Objetivo da tarefa: De acordo com o trecho sobre a floresta da fazenda Tabatinga, quantos hectares Eduardo e Edson destinaram à formação de uma nova floresta?

Trecho citado:
..............................
Para solucionar esta incógnita, Eduardo e Edson destinaram uma área de 90 hectares para formação de uma nova floresta e estão em busca de parceiros para aportar recursos no projeto. A proposta dos sócios é plantar árvores, juntamente com mudas nativas da Mata Atlântica como o cupuaçu, açaí, palmito Juçara, cacau, e, quem sabe, até mesmo café, e assim criar uma agroflorestal.
“Com o tempo começamos ver possibilidades diferentes de ter sustentabilidade econômica e financeira com a floresta em pé. O convívio tem mostrado que podemos fazer diferente, sem cortar as árvores ou espantar toda fauna e flora. Já temos um projeto econômico para formar a agrofloresta com arranjos diferentes, além de vender os créditos de carbono”, pontua Eduardo.
O crédito de carbono é comprado por grandes empresas poluidoras de dentro e fora do Brasil. “Já temos algumas propostas de ambas as partes, tanto de empresas do Brasil quanto do exterior que tem interesse em fazer parceria com a gente. Financiar o plantio e ficar com os créditos de carbono”, conta Edson.
Independente do retorno financeiro, o pesquisador João Gabriel explica que “a floresta da fazenda Tabatinga, assim como outras cultivadas no mesmo modelo, é melhor que a ausência de cobertura florestal e contribui muito para a regularidade do clima“.
..............................
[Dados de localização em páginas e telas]
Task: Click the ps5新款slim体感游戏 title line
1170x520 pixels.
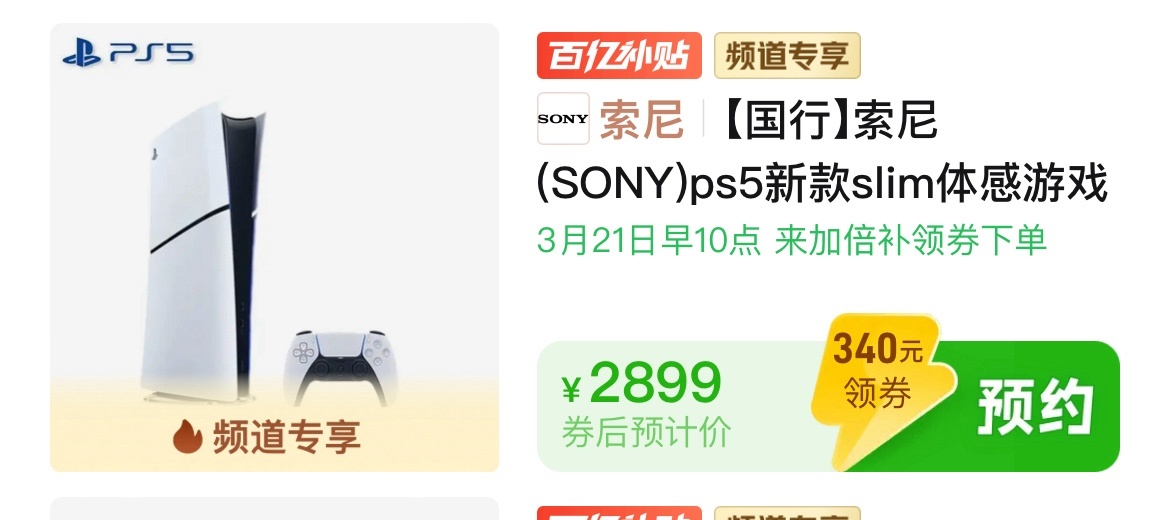Action: click(822, 184)
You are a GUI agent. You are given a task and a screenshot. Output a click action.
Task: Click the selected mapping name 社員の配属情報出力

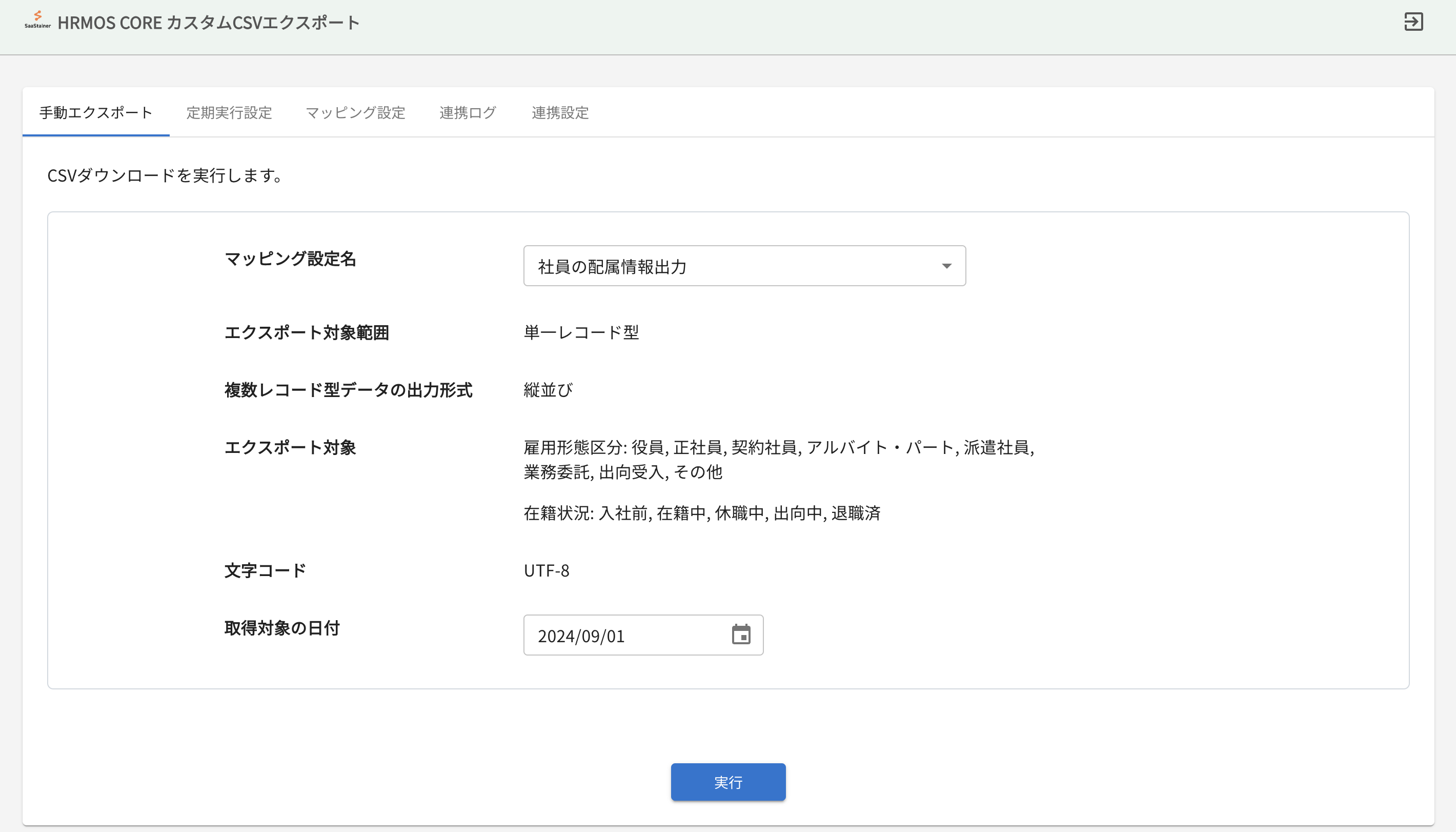(x=612, y=265)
..............................
Solução da tarefa: Eles destinaram 90 hectares.